As a result of past events and my abhorrence to working for the man, it looks like I am turning into a businessman. An Entrepreneur. A mover ‘n’ shaker. A PHB!
That last one is what would likely pop into the heads of most people that are likely to be reading this. That, or something less polite :)
Whether or not I become a successful businessman remains to be seen. This is one of the reasons I’m writing this and future entries on my journey into this world. I want to take the opportunity to treat it like a kind of experiment. My story will act as inspiration, or as a warning, to those who are considering a similar leap.
Also I will get to act as a kind of ambassador, to give all the self-confessed anti-corporate-machine geeks reading this the view of one who has experienced it all from the other side. The same may go for the other way around, in time.
Until relatively recently (2-3 years ago) I used to be all anti-commercial and so on, but a few realisations I have made over the past couple of years have changed that.
First, after running what I consider to be a real business for a couple of years now, I have realised that a business can be a process of creation, rather than one of control or theft or whatever it is most people think of it as.

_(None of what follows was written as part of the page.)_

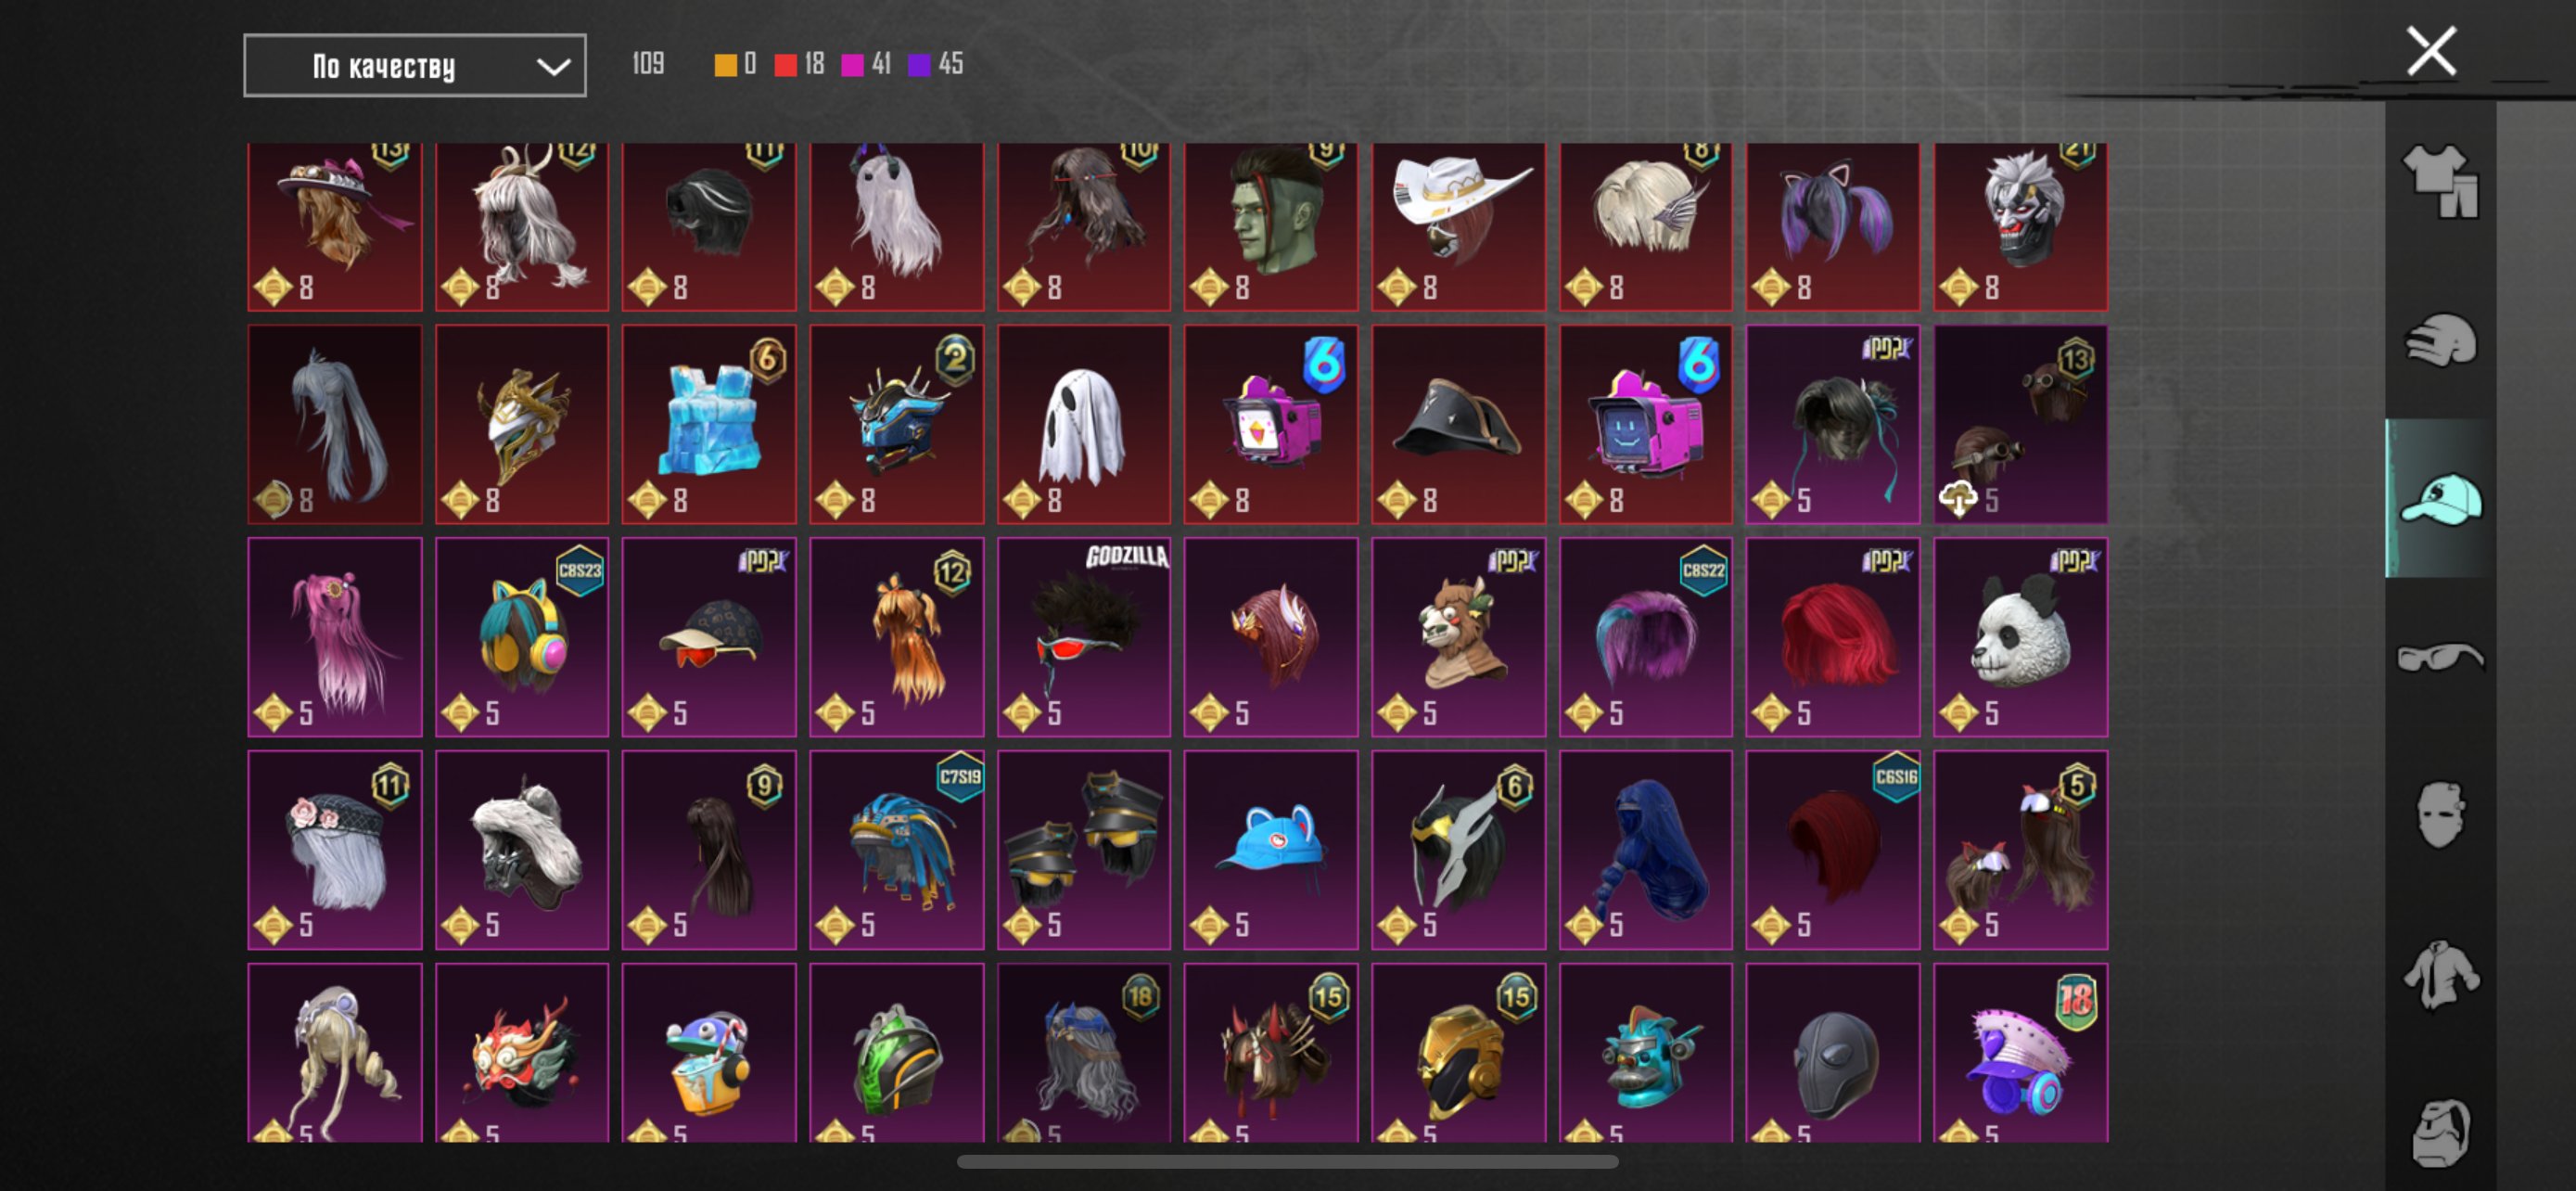
Task: Select the helmet category icon
Action: [2441, 340]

I’ll talk about that more in a later post. For now, the business I run provides a service that enables any business to save a significant amount of money, time and hassle. This is a positive thing I’m doing. I’m not saving the world or anything, but I’m doing something.

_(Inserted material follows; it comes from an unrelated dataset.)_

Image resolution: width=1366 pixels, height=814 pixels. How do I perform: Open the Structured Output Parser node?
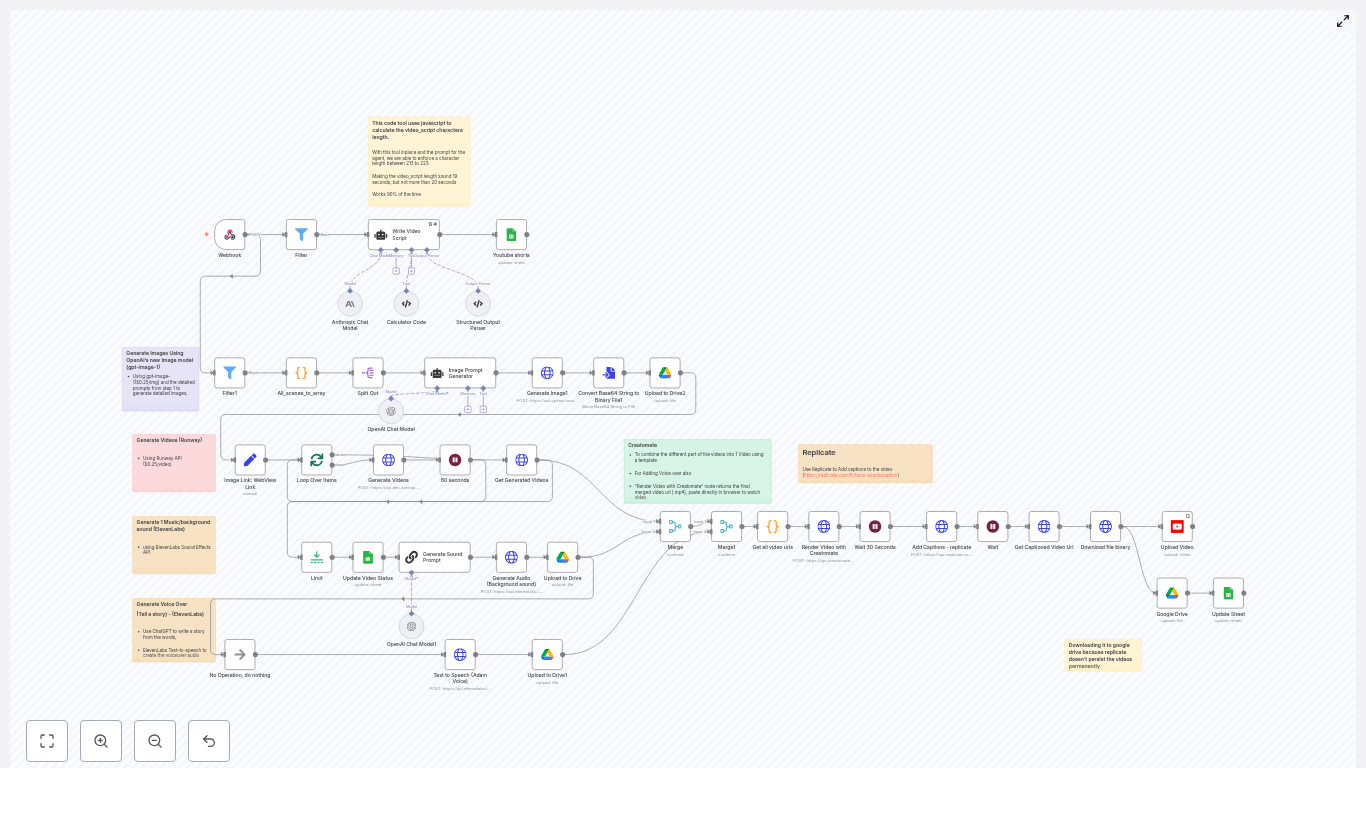(x=477, y=303)
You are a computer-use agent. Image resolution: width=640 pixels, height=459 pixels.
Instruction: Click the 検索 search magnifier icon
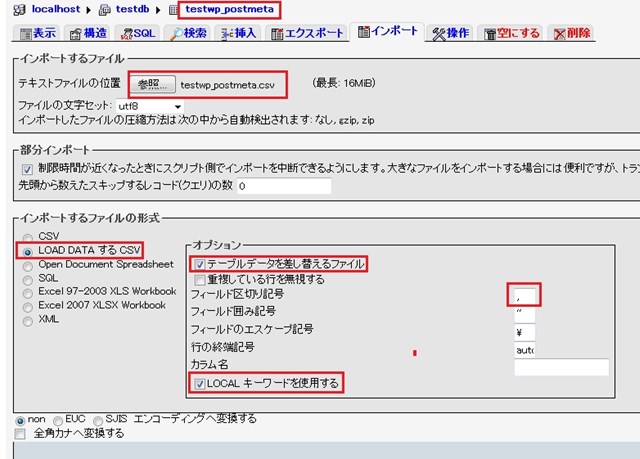(177, 33)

Second, I have become confortable with the idea of being, uh, “financially abundant”. Oh fuck it, rich.
There seems to be a pretty strong belief, among the working class at least, that having money is only for nasty evil people. Or they would like to have money but this belief still stirs in the back of their mind and it holds them back. I used to think like this myself, until I made the first realisation I just mentioned, and also because hey, there are an awful lot of people with lots of money out there that are less deserving of it than me. This really hit me when I was one day properly confronted with the concept of having the kind of money that I has previously assumed only came into the hands of the Elite. My first reaction to the idea was essentially one of fear - it’s not me, I’d become the thing I hate, I wouldn’t know what to do with it etc. But I pondered for a while about what I could do with a serious amount of money, and ideas started to come to me like, I could help bring my family closer together (a significant portion of it is in the US at the moment). I could give a friend food and a place to stay for as long as he/she needs. I could make really significant contributions to charities. I could start a charity! or a linux distribution! and so on. All these ideas pretty much blew away any inhibitions I had for letting money come my way.

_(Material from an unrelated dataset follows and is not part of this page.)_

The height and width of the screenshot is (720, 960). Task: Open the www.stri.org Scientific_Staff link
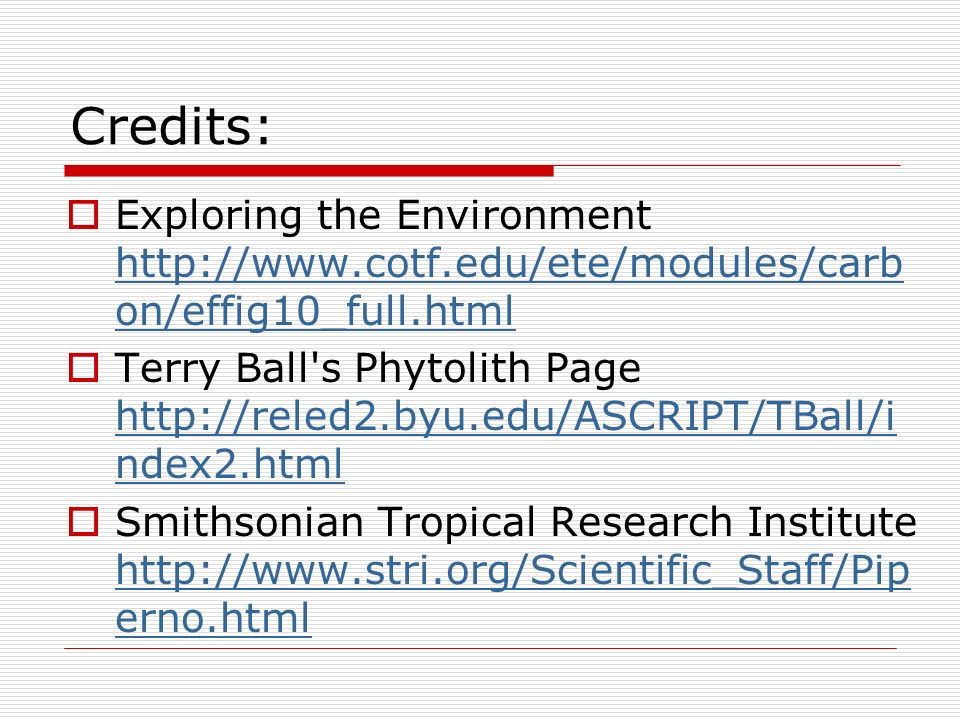513,571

I have already passed the hurdle of thinking I can’t start a business. I essentially already have - there is little left of the business I’m running now that is not my own work. It’s getting regular income, and growing steadily. A similar realistion to the evil-rich-guy belief came to me too - there are a lot of idiot managers and such out there, that somehow manage to hold $200k jobs. What can they do that I can’t? Being a businessman is not a birthright, not in the free world. There are courses you can take or, hell, you can just borrow books from the local library. Shit, there are a whole bunch of people at the top - I mean the very top - that didn’t even go to uni.
So as I go along I am going to write about my observations and insights into how the business world works, both in principle and in reality.